● Data records:
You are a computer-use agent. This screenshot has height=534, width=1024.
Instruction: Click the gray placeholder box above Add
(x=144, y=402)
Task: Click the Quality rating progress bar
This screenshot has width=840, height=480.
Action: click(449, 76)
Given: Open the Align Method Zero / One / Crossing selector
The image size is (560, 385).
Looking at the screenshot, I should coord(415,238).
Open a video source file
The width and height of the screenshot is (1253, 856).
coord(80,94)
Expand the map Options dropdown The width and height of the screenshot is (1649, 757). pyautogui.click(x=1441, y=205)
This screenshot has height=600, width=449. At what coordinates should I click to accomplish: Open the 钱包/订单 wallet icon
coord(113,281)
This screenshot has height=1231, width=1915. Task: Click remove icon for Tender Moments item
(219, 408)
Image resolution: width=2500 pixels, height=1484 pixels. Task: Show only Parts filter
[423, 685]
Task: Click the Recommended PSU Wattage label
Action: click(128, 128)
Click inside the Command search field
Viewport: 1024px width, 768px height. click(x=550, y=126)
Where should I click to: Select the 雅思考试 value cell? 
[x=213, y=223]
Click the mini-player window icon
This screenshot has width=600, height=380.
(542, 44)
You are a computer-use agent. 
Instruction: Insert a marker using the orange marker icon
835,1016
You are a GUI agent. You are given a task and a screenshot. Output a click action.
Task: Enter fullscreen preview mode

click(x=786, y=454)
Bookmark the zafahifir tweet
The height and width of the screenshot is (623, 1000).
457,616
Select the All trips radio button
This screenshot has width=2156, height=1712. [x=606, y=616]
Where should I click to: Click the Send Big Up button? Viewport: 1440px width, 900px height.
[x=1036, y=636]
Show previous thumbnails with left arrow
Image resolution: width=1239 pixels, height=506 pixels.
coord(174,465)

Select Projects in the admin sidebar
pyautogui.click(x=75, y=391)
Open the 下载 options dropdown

● Do this:
Please rewrite the listing above, changing every "Instruction" to "Directive" and leaving everything else as it is.

● Result for this task:
You are a computer-use agent. This screenshot has height=534, width=1024.
Directive: Click the gray placeholder box above Add
(x=144, y=402)
Task: Click the Quality rating progress bar
This screenshot has width=840, height=480.
Action: click(449, 76)
Given: Open the Align Method Zero / One / Crossing selector
The image size is (560, 385).
Looking at the screenshot, I should coord(415,238).
Open a video source file
The width and height of the screenshot is (1253, 856).
coord(80,94)
Expand the map Options dropdown The width and height of the screenshot is (1649, 757). pyautogui.click(x=1441, y=205)
This screenshot has height=600, width=449. At what coordinates should I click to accomplish: Open the 钱包/订单 wallet icon
coord(113,281)
This screenshot has height=1231, width=1915. Task: Click remove icon for Tender Moments item
(219, 408)
Image resolution: width=2500 pixels, height=1484 pixels. Task: Show only Parts filter
[423, 685]
Task: Click the Recommended PSU Wattage label
Action: click(128, 128)
Click inside the Command search field
Viewport: 1024px width, 768px height. click(x=550, y=126)
Where should I click to: Select the 雅思考试 value cell? 
[x=213, y=223]
Click the mini-player window icon
This screenshot has width=600, height=380.
(542, 44)
You are a computer-use agent. 
Directive: Insert a marker using the orange marker icon
835,1016
You are a GUI agent. You are given a task and a screenshot. Output a click action.
Task: Enter fullscreen preview mode

click(x=786, y=454)
Bookmark the zafahifir tweet
The height and width of the screenshot is (623, 1000).
457,616
Select the All trips radio button
This screenshot has width=2156, height=1712. [x=606, y=616]
Where should I click to: Click the Send Big Up button? Viewport: 1440px width, 900px height.
[x=1036, y=636]
Show previous thumbnails with left arrow
Image resolution: width=1239 pixels, height=506 pixels.
coord(174,465)

Select Projects in the admin sidebar
pyautogui.click(x=75, y=391)
Open the 下载 options dropdown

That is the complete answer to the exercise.